Le Groupe d’action financière (GAFI), organisme mondial de surveillance du blanchiment d’argent et du financement du terrorisme, a, lors de son Assemblée générale tenue à Paris, du 20 au 24 février, mis à jour ses listes, l’une «noire» et l’autre «grise» relatives aux Etats et juridictions qui ne se conforment pas aux normes requises en matière de lutte contre le blanchiment de capitaux et le financement du terrorisme.
Ces listes sont établies après le passage au peigne fin de 125 pays et juridictions. Sur ce nombre, le GAFI a identifié 98 dont les mesures de lutte contre le blanchiment de capitaux et le financement du terrorisme (LBC/FT) sont faibles. Sur ce nombre, 72 ont depuis effectué les réformes nécessaires pour se conformer aux normes requises par l’institution. En conséquence, ces pays ont été retirés des Etats et juridictions faisant l’objet d’une surveillance accrue.

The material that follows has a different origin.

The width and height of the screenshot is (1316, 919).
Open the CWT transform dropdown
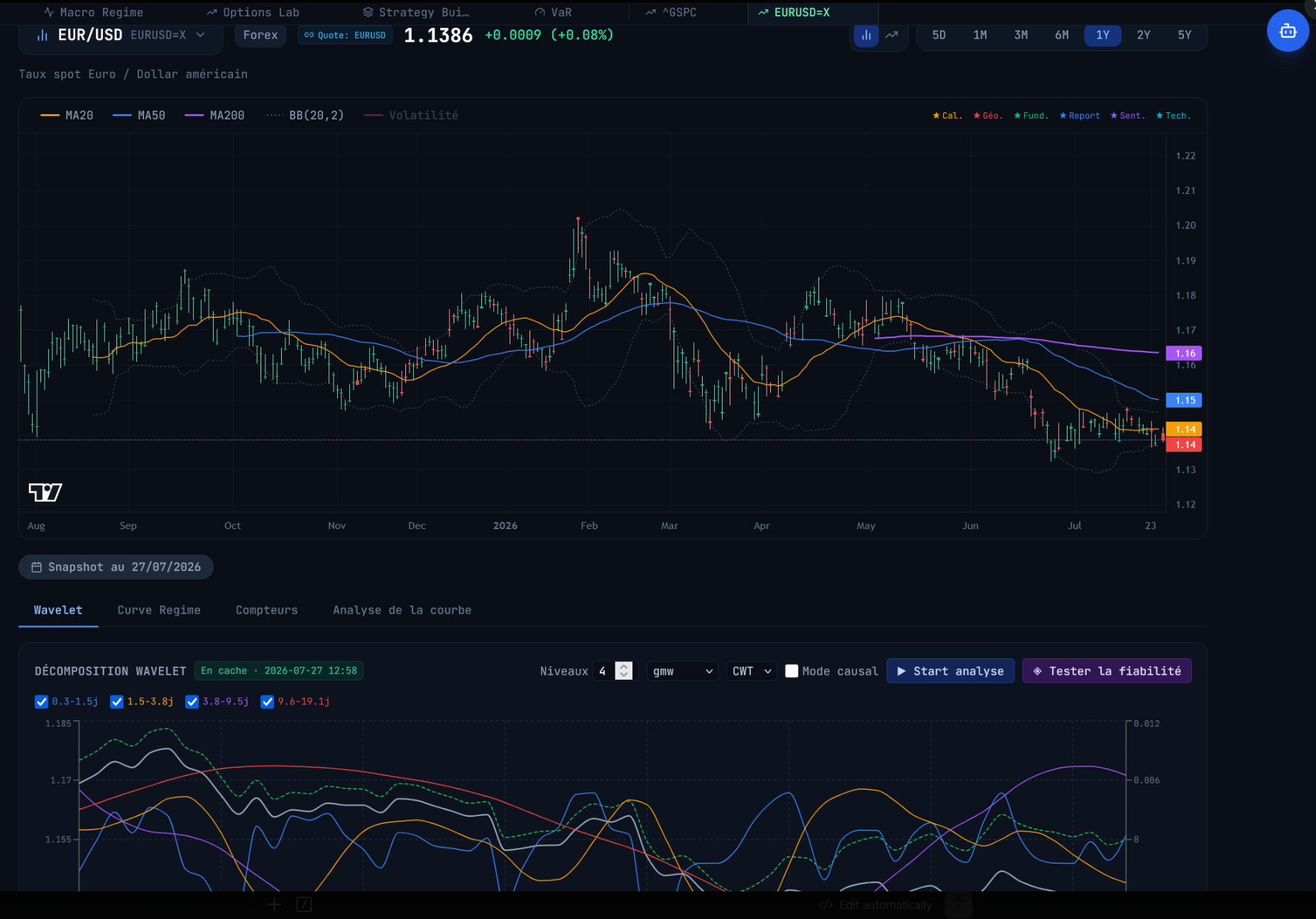click(752, 671)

Concernant les 16 autres restants, ils ont été classés en deux listes. La première, la «liste noire», concerne les Etats et juridictions à haut risque, c’est-à-dire présentant de graves lacunes stratégiques dans la lutte contre le blanchiment de capitaux et le financement du terrorisme. Cette liste comprend trois pays: la Corée du Nord, l’Iran et Myanmar.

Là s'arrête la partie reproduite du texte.